Federal pay rates would be frozen for the third straight year in 2013 under several plans that advanced in the House on Wednesday.
A spending bill covering general government matters for the coming fiscal year approved by a House Appropriations subcommittee contains no additional money to pay for a raise, effectively rejecting President Obama’s request for a 0.5 percent increase in January.
That spending bill, which also provides operating funds for financial regulatory agencies and central management agencies, typically is the vehicle for setting the annual federal pay raise, when one is provided. Under a law passed in late 2010, salary rates were frozen for 2011 and 2012, although employees still can get raises on promotion, as a performance reward, or as they advance up the steps of their pay grades.

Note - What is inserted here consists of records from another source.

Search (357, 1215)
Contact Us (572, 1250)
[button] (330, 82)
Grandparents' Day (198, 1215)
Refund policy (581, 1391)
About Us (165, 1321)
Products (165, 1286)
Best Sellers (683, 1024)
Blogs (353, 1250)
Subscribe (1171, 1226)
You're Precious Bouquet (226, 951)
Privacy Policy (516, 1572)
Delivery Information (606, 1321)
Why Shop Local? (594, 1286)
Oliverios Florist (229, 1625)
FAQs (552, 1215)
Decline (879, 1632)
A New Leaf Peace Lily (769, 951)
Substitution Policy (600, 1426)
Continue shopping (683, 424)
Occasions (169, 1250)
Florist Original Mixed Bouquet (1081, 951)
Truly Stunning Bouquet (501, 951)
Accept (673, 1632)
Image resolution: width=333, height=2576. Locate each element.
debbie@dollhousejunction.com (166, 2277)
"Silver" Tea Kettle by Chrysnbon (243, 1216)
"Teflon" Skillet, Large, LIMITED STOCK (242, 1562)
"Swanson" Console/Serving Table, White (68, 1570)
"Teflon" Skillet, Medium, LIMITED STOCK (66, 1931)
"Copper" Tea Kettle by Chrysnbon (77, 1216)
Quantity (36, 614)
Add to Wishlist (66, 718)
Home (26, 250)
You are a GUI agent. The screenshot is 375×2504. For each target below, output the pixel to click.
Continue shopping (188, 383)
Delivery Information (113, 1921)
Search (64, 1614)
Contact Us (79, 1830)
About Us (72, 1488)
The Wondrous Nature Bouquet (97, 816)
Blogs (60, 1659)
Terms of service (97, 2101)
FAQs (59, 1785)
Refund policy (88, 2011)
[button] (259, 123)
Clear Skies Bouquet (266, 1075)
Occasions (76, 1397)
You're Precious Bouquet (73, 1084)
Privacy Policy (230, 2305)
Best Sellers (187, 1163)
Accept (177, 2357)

The subcommittee-approved bill now goes to the full Appropriations Committee, where amendments commonly have been offered to increase federal pay rates.
Also on Wednesday, the House started voting on a spending bill for the Department of Homeland Security that provides no funds for a raise there. The House last week approved a bill that similarly contained no additional money for a raise for employees of the Veterans Affairs Department and military construction functions of the Department of Defense.
The White House has issued statements against both of those bills, calling a continued freeze “neither sustainable nor desirable” and urging support for its proposed 0.5 percent raise.
The House this year endorsed extending the freeze for three more years as part of a budget plan. However, the Senate has not taken up that bill, and such spending outlines do not have the force of law. The appropriations bills advancing in Congress allot the actual funds for the budget year that starts in October.
The full Senate has not voted on any of its spending bills, and its Appropriations Committee has not produced a counterpart to the general government bill. This year, the Senate rejected an amendment, offered to a highway bill, to continue the federal salary freeze in 2013.